» **Assigned task**:
Starting at the line that contains "Screen dimensions: 330x155", transcribe every remaining line of the data below exactly, and omit all pictures.
+ + + +
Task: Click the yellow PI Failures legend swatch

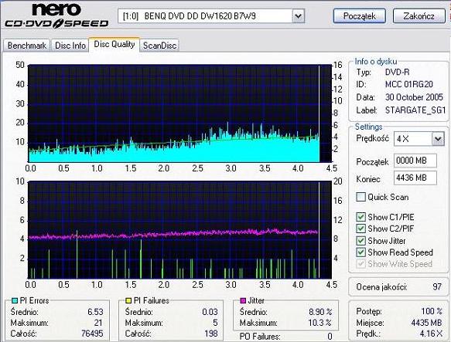Action: [128, 300]
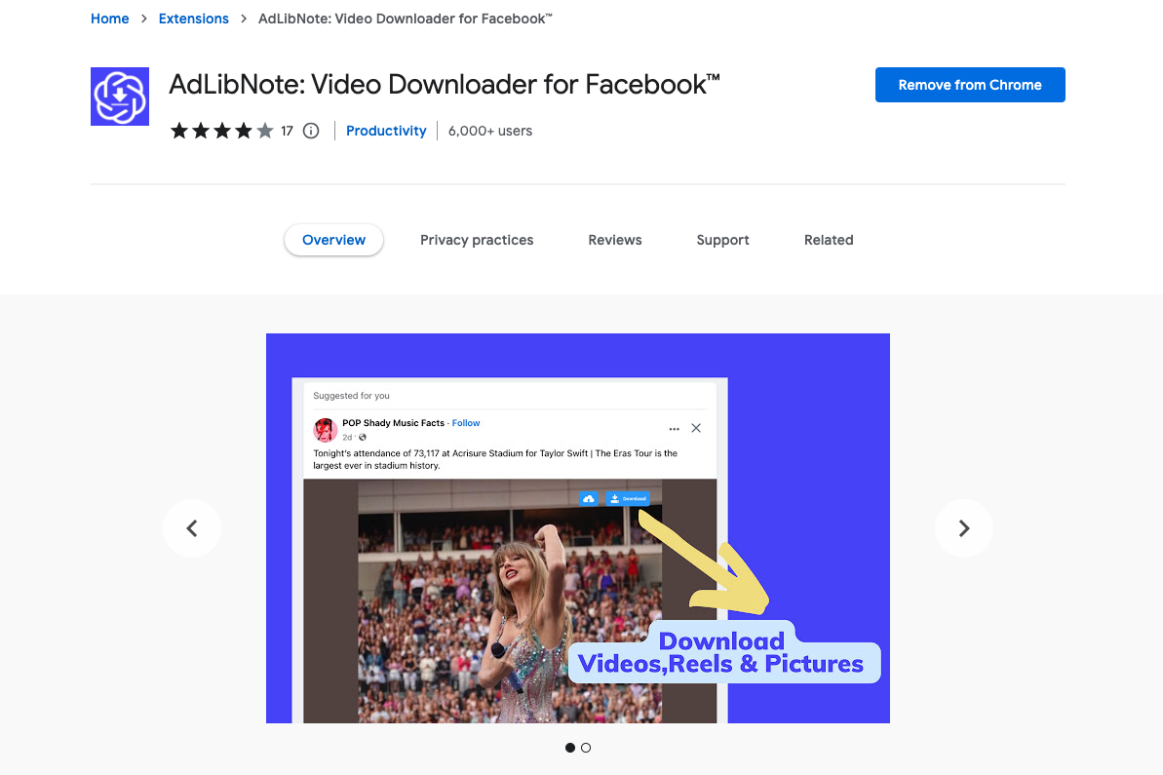Go to the Home breadcrumb link
Viewport: 1163px width, 775px height.
click(x=109, y=18)
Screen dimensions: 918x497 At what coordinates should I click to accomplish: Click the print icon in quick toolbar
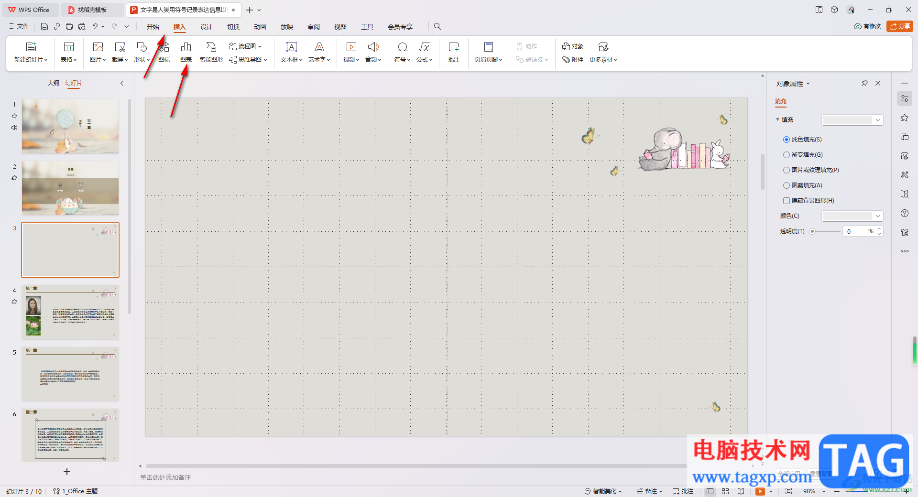pos(69,27)
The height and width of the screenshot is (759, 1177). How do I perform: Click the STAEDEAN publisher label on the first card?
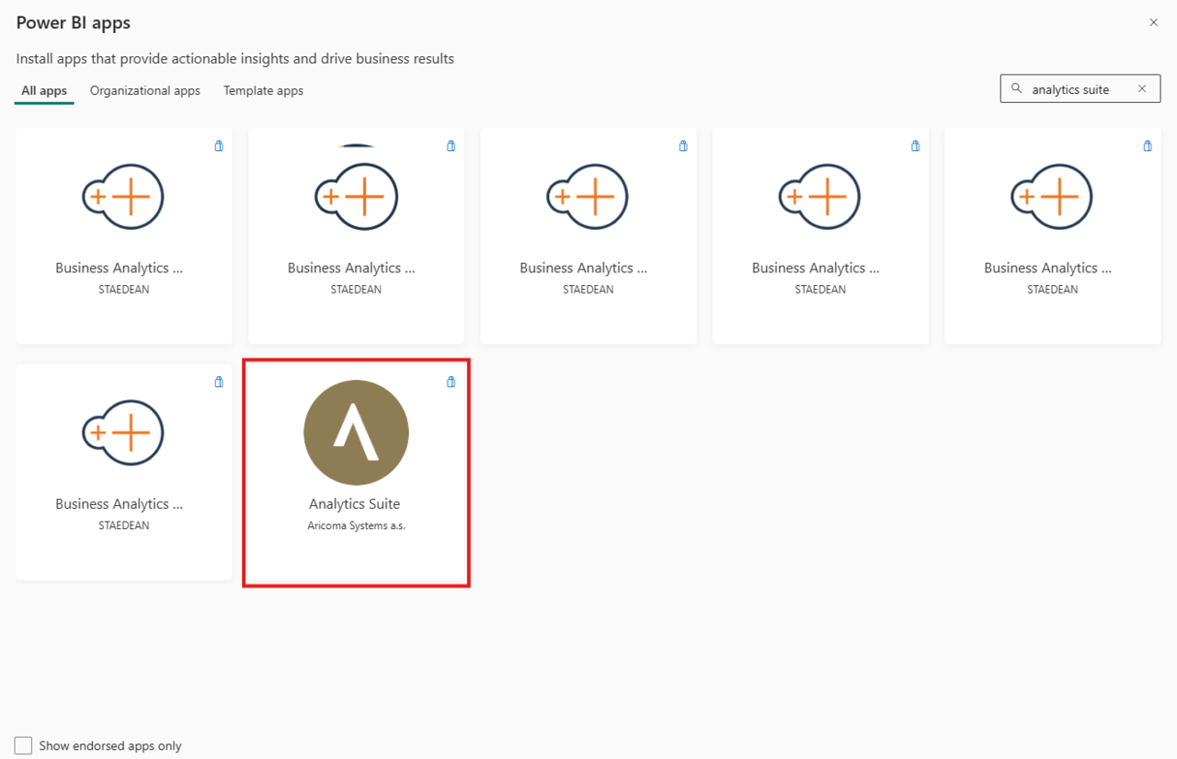click(123, 288)
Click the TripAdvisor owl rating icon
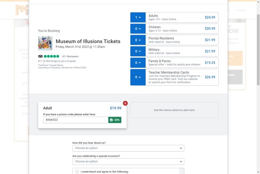 [41, 57]
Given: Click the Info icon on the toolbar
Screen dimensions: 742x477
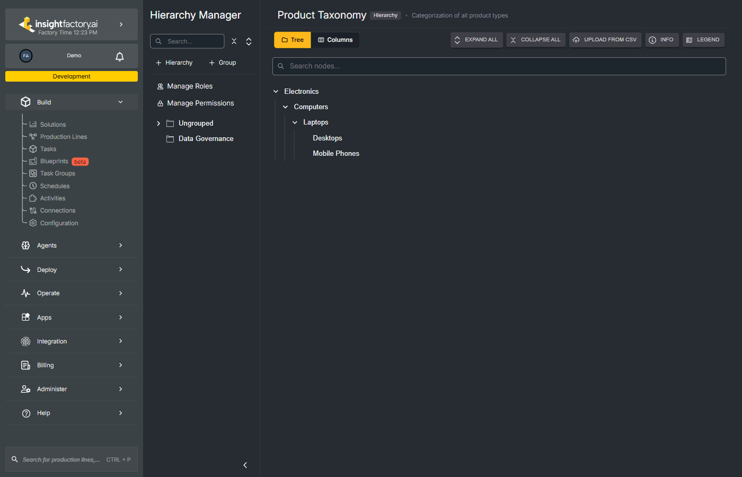Looking at the screenshot, I should [x=653, y=39].
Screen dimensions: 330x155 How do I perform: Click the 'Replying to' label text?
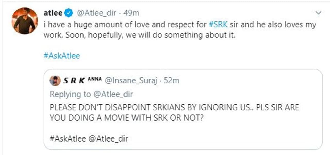70,94
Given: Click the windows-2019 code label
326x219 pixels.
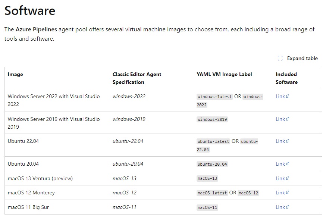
+ + + +
» **Output of the task**:
Screen dimensions: 330x155 How do I perform: Click the 'Replying to' label text?
70,94
Given: Click the windows-2019 code label
326x219 pixels.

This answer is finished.